Exercise text:
Thursday, April 24, 2008

White House Confirms that Israel Destroyed North Korean-equipped Nuclear Weapons Facility in Syria Last September

The truth finally did out, and now we no longer have to ferret it out from Syrian denials, as Dry Bones recommended back on September 24, 2007.

As reported in this blog in September and October 2007, on September 6, 2007, the Israeli Air Force, guided by Israeli commandos on the ground in Syria, destroyed a Syrian nuclear weapons facility under construction, which had been equipped and manned by North Korea.

What you will do:
(a) Answer these questions about the blog post on the Syrian nuclear facility:
(i) On what date was the post published?
(ii) On what date did Dry Bones recommend ferreting out the truth from Syrian denials?
(iii) Which country equipped and manned the Syrian facility?
(b) In the blog post, switch "commandos" to "special forces" and write out the passage from "As reported in" to "by North Korea.".
Answer from the blog post alone.

Supplied material:
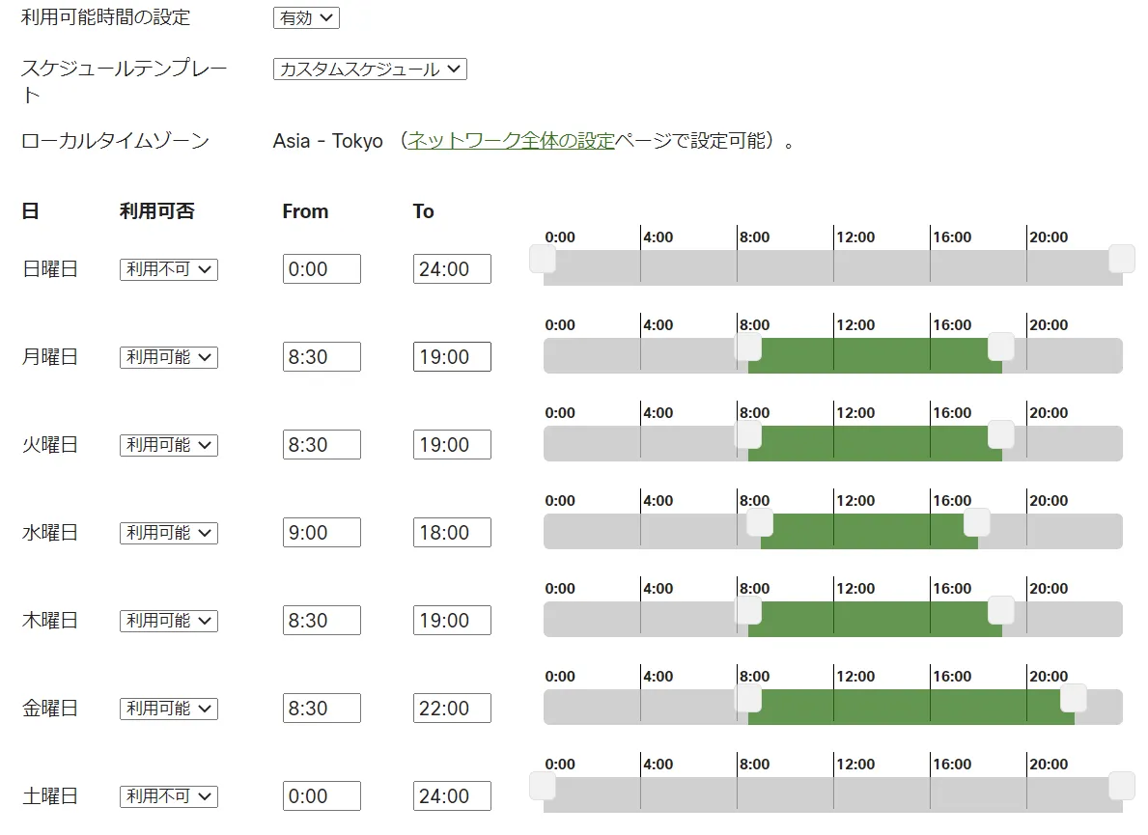Open Saturday's availability dropdown
The image size is (1148, 835).
click(169, 797)
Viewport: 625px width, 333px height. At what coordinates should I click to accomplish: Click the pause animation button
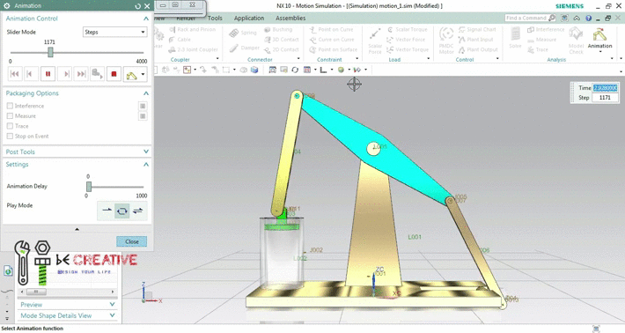[48, 74]
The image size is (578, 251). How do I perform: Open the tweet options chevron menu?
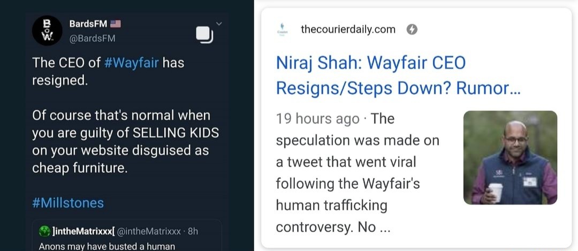(218, 24)
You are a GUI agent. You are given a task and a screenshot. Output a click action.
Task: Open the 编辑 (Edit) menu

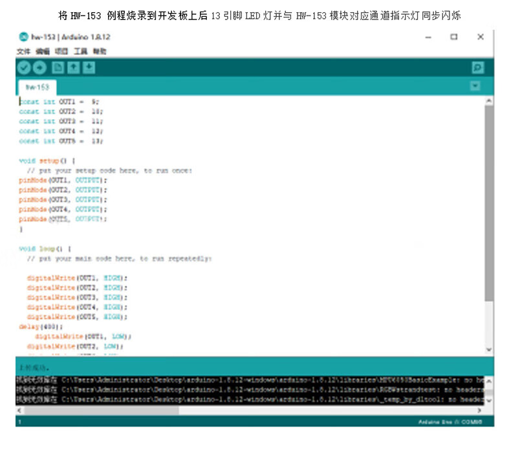[42, 51]
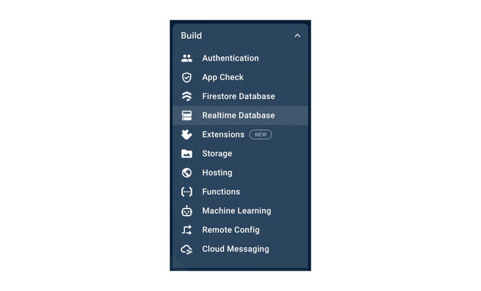Open Authentication from the menu
The width and height of the screenshot is (481, 291).
[x=230, y=58]
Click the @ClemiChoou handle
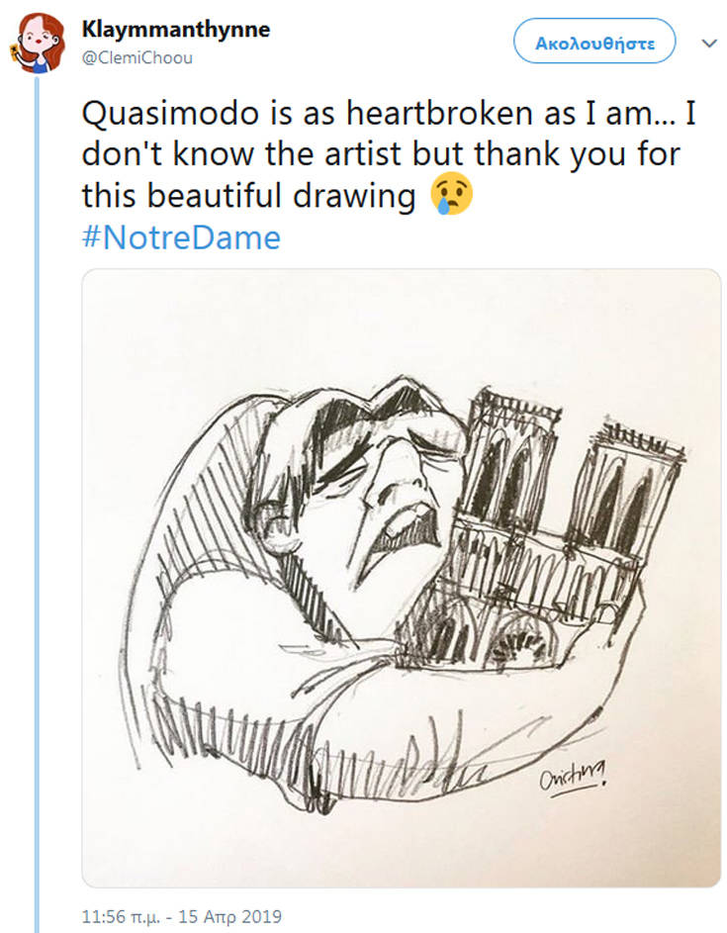This screenshot has width=727, height=933. 136,57
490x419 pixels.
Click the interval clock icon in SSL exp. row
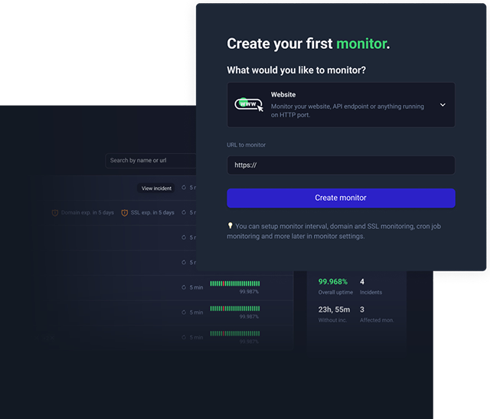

Solutions:
(a)
(i) Thursday, April 24, 2008
(ii) September 24, 2007
(iii) North Korea

(b)
As reported in this blog in September and October 2007, on September 6, 2007, the Israeli Air Force, guided by Israeli special forces on the ground in Syria, destroyed a Syrian nuclear weapons facility under construction, which had been equipped and manned by North Korea.